RECORDS FOR THIS EXERCISE
** begin **

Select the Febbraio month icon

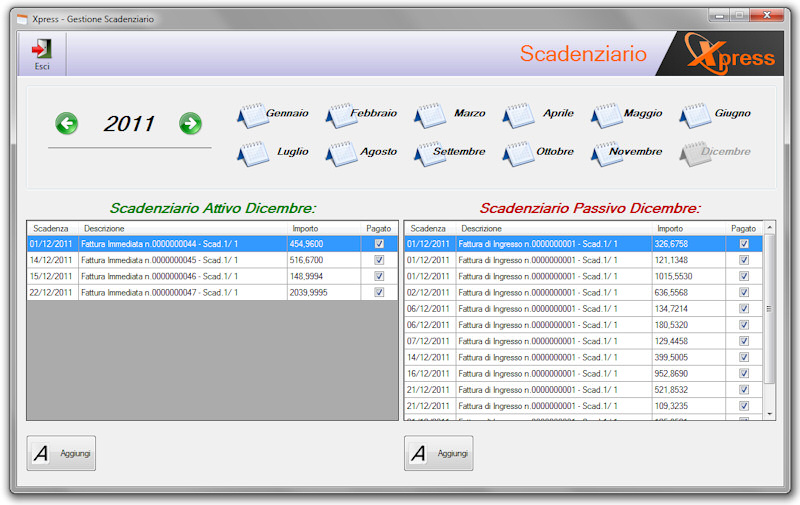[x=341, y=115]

** end **
** begin **

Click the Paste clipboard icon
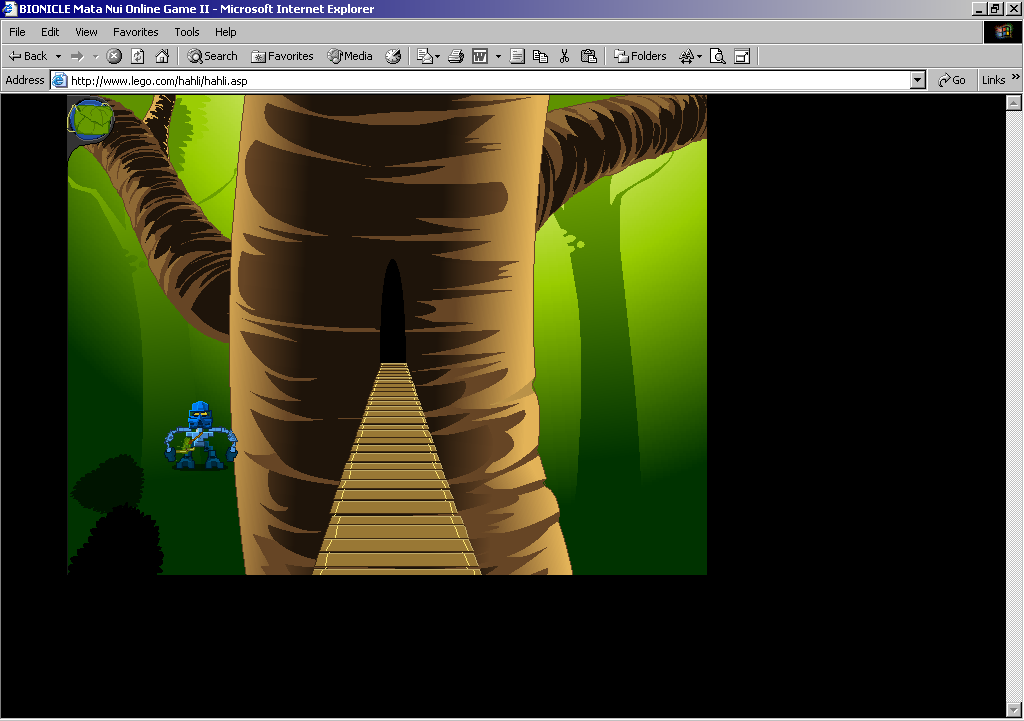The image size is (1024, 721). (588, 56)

** end **
** begin **

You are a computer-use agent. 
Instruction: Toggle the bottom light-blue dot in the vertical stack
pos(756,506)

** end **

WHAT TO WORK ON
Pull out each line of the listing that contains the string "icon", treating uppercase and lowercase as different.

CORRECT RESPONSE
Select the Febbraio month icon
Click the Paste clipboard icon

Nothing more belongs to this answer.